How do you find the definite integral for: #int_(pi/4)^(pi/3)sin(2p) / (1+cos^2(p)) dp#?

2 Answers
Apr 11, 2018

# = ln (6/5)#

Explanation:

# int_(pi/4)^(pi/3)sin(2p) / (1+cos^2(p)) dp #

#= int_(pi/4)^(pi/3)(2 sin(p)cos (p)) / (1+cos^2(p)) dp #

Spotting the pattern, the numerator looks suspiciously like the derivative of the denominator:

# = - int_(pi/4)^(pi/3) d (ln(1+cos^2(p))) #

Reversing interval using minus sign

# = [ ln(1+cos^2(p)) ]_(pi/3)^(pi/4)#

# = ln(1+1/2) - ln(1+1/4) = ln (6/5)#

Apr 11, 2018

#int_(pi/4)^(pi/3)sin(2p)/(1+cos^2 2p)dp=1/2arctan(1/2)#

Explanation:

We want to find #int_(pi/4)^(pi/3)sin(2p)/(1+cos^2 2p)dp#.

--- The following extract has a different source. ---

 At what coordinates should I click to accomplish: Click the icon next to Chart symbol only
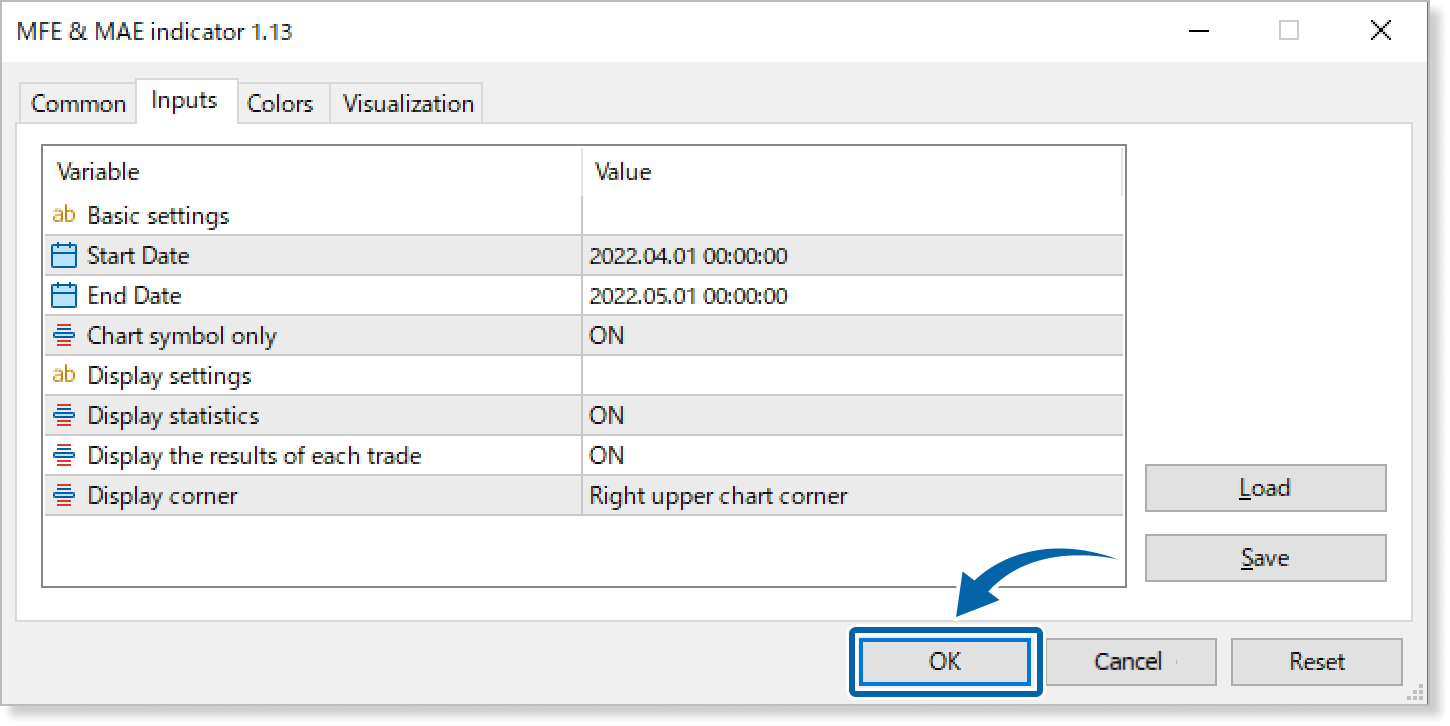(x=64, y=336)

We start by making a substitution

Let #u=cos2p# and #du=-2sin2pdu#.

Then #u(pi/3)=-1/2# and #u(pi/4)=0#

Substituting all of this gives an integral

#int_(pi/4)^(pi/3)sin(2p)/(1+cos^2 2p)dp=-1/2int_(0)^(-1/2)1/(1+u^2)du=1/2int_(-1/2)^(0)1/(1+u^2)du=1/2[arctanu]_(-1/2)^(0)=1/2(arctan(0)-arctan1/2))=1/2arctan(1/2)#